4 BenchmarkStudy • BenchHub

library(BenchHub)

Overview

The BenchHubStudy object is designed to encapsulate all necessary components in a benchmarking study, including the data and functions associated. It provides a unified structure for benchmark developers to share their work and for method developers to interact with an existing benchmark study.

Benchmark developers can store Trio objects (containing the input data, metrics, and supporting evidence), any mapping functions and distribute a ready-to-use study object.
Method developers can apply their methods to the provided data and evaluate their outputs using the built-in metrics.

This vignette provides guide for both usage.

For Benchmark Developer

This section demonstrates how to create a BenchmarkStudy object from a benchmarking study.

Initialising the Study

We begin by creating an empty BenchmarkStudy object.

study <- BenchmarkStudy$new()

Adding Trio

Assume the benchmark developer has created a trio object for one of the data used for the benchmarking. Here, we use a Trio from the curated trio dataset.

# Download the Trio from the database using its name 
example_trio <- suppressMessages( Trio$new("benchhub_vignette_example", cachePath = TRUE) )

# Add to study
study$addTrio(example_trio)

Define mapping function

A mapping function is a helper function that process the data into a format that can then be input into the evaluation metrics.

For example, in simulation studies, the output from a simulator is a cell x gene count matrix. Suppose we want to compare the sparsity of genes between the simulated data and an experimental data, we need a mapping function that calculates the sparsity of genes from the count matrix.

We define two examples of mapping functions.

Example 1: calculate the sparsity (proportion of zero counts) per gene.

# Define the mapping function 
proportion_zero_gene <- function(data) {
  return(colMeans(counts(data) == 0))

» Your instructions
Continue the BenchHub vignette from the point where it stops. The records that come next are separate material, unrelated to the BenchHub vignette.

» Listed entries
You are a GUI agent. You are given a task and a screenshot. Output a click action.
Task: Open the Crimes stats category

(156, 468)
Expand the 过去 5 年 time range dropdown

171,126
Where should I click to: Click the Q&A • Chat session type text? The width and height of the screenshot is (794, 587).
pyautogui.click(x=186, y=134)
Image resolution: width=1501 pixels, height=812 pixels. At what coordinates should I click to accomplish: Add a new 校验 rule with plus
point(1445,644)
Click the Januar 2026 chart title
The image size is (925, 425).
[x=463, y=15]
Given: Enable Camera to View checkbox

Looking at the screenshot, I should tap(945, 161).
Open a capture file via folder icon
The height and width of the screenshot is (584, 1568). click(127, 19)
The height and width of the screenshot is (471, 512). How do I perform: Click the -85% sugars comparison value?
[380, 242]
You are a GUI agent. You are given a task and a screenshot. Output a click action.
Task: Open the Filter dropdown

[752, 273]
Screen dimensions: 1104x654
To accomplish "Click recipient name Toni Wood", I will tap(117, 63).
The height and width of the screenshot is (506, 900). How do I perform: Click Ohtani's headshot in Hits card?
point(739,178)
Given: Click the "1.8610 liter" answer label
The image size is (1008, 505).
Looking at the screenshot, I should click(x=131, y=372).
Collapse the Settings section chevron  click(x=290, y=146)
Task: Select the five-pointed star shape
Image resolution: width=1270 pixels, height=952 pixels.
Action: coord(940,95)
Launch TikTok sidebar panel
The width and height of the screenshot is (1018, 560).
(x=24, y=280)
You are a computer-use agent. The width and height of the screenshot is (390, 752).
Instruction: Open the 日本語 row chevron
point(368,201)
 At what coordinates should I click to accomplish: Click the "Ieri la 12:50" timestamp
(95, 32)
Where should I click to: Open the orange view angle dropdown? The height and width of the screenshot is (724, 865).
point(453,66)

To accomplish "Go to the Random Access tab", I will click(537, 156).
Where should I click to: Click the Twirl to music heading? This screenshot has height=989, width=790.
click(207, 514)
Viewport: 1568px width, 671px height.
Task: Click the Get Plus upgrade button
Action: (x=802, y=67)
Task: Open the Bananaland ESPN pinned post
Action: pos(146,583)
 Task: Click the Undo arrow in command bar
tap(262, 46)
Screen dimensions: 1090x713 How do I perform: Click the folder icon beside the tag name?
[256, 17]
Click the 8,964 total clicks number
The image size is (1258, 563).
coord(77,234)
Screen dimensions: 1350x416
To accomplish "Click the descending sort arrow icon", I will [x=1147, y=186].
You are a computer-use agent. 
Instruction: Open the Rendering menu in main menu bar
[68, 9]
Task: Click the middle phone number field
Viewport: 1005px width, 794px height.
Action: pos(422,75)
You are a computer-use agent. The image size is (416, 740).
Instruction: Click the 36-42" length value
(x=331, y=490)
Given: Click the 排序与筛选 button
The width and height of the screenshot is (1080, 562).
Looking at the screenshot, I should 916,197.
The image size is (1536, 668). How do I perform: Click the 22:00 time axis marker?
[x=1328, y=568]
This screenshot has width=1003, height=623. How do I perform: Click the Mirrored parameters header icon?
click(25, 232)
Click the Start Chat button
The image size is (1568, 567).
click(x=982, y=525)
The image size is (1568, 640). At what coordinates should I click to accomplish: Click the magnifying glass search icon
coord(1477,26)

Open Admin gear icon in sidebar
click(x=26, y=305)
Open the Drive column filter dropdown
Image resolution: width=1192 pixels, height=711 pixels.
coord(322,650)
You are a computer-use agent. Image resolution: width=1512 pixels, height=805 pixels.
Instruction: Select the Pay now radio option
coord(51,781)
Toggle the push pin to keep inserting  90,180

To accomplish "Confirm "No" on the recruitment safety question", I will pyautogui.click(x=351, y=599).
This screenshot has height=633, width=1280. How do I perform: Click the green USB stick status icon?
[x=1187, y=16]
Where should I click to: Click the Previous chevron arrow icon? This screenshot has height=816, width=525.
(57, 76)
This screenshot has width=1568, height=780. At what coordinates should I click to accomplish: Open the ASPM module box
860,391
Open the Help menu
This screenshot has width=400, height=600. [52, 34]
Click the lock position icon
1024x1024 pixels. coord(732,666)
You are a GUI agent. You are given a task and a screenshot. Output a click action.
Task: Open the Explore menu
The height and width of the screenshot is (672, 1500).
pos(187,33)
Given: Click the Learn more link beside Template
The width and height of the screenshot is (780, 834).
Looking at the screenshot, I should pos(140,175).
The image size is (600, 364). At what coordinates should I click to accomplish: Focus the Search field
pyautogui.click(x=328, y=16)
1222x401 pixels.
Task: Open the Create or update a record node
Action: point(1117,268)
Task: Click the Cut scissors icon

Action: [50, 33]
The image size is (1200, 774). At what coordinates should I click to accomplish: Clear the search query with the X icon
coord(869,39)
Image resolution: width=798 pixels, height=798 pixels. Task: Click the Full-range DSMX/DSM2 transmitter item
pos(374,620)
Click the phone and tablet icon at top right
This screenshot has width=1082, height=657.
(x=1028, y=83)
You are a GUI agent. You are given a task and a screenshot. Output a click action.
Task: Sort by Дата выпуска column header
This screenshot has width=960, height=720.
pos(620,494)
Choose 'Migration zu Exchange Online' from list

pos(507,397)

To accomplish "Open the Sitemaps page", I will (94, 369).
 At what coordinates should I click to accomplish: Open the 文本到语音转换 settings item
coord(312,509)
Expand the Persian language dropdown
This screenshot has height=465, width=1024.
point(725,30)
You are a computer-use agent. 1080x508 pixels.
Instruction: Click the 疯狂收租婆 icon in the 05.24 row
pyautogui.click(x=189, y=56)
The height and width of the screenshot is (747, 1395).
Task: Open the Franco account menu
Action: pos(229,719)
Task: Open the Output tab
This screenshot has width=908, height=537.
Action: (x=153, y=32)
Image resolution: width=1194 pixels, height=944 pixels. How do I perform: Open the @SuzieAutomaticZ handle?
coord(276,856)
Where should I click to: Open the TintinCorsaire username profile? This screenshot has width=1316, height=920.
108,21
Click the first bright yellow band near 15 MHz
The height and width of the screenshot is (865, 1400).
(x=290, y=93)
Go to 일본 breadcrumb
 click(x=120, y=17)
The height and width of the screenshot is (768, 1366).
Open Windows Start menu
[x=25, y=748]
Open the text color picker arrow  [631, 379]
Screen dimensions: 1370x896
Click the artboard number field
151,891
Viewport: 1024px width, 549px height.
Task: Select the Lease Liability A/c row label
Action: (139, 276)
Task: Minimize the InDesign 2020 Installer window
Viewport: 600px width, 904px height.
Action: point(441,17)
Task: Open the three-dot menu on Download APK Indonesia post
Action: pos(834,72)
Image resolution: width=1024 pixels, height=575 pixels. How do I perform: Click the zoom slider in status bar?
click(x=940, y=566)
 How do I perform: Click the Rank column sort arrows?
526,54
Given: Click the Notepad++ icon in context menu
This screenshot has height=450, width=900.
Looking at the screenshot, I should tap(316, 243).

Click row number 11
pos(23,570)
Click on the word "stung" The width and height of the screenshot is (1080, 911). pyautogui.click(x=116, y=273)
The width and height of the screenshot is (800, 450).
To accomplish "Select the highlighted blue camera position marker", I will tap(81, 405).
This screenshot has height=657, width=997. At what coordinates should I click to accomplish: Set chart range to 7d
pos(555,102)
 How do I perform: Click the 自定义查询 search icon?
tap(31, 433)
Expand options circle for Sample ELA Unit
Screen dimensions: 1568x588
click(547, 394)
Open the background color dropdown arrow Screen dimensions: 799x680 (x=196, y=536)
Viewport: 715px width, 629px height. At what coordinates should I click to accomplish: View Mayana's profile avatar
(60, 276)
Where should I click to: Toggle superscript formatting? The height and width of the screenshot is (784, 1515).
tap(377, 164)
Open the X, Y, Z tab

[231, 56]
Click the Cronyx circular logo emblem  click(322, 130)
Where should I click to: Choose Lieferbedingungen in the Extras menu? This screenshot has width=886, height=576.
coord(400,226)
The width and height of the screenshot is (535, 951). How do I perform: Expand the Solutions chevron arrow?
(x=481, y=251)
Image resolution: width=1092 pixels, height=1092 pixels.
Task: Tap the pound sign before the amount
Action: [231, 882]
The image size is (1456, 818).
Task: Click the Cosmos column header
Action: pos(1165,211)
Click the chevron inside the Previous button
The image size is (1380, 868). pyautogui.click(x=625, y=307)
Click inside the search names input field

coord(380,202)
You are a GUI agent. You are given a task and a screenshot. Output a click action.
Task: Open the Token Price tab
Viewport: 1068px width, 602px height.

» Written answer
}

# Add the mapping function
study$addMappingFunction(
  name = "Fraction Zero Genes",
  func = proportion_zero_gene,
  inputDescription = "SingleCellExperiment or matrix with gene expression counts.",
  outputDescription = "Numeric vector of fraction of zero counts per gene.",
  exampleUsage = paste(
    "## Minimal example",
    "#mat <- matrix(rpois(100, lambda = 1), nrow = 10, ncol = 10)",
    "#mat <- SingleCellExperiment(assays = list(counts = mat)",
    "#res <- study$runMapping('Fraction.Zero.Genes', mat)",
    "#head(res)",
    sep = "\n"
  )
)

## Warning: Mapping function name has been modified to be a valid R variable name.
## ℹ Original name: Fraction Zero Genes
## ℹ Modified name: Fraction.Zero.Genes

Example 2: calculate the normalized library size per cell.

# Define the mapping function 
norm_lib_size <- function(data) {
  lib_size <- log1p(rowSums(counts(data)))
  dge <- edgeR::DGEList(counts = Matrix::t(counts(data)))
  norm_factors <- edgeR::calcNormFactors(dge, method = "TMM")$samples$norm.factors
  return(unname(lib_size * norm_factors))
}

# Add the mapping function, it is optional but recommended to add example usage 
study$addMappingFunction(
  name = "normalized library size",
  func = norm_lib_size,
  inputDescription = "SingleCellExperiment or matrix with gene expression counts.",
  outputDescription = "Numeric vector of normalised library size per cell."
)

## Warning: Mapping function name has been modified to be a valid R variable name.
## ℹ Original name: normalized library size
## ℹ Modified name: normalized.library.size

Uploading to Curated Trio Datasets

Once the BenchmarkStudy object includes: - A study name and description
- At least three Trio objects
- Mapping functions [optional]

The BenchmarkStudy object can be uploaded to the database.

# because we need at least three Trio 
# pretend we have added three unique Trios 
study$addTrio(example_trio) 
study$addTrio(example_trio)

# Note that each Trio needs to be already exist in the database. 
# Trios can be uploaded to the database using the `writeCTD()` function. 
# For more details, see the vignette on Trio construction.
# example_trio$writeCTD("example_trio")

# Set name and description manually
study$name <- "Benchhubstudy vignette"
study$description <- "This study compares simulated spatial transcriptomics data."

The object can be uploaded using the writeBenchmarkStudy() function.

# We comment it out in the vignette so that it does not get repetitively added
# study$writeBenchmarkStudy()

For Method Developer

This section illustrates how a method developer can use the benchmark study object created by another user, apply their method, and evaluate its performance.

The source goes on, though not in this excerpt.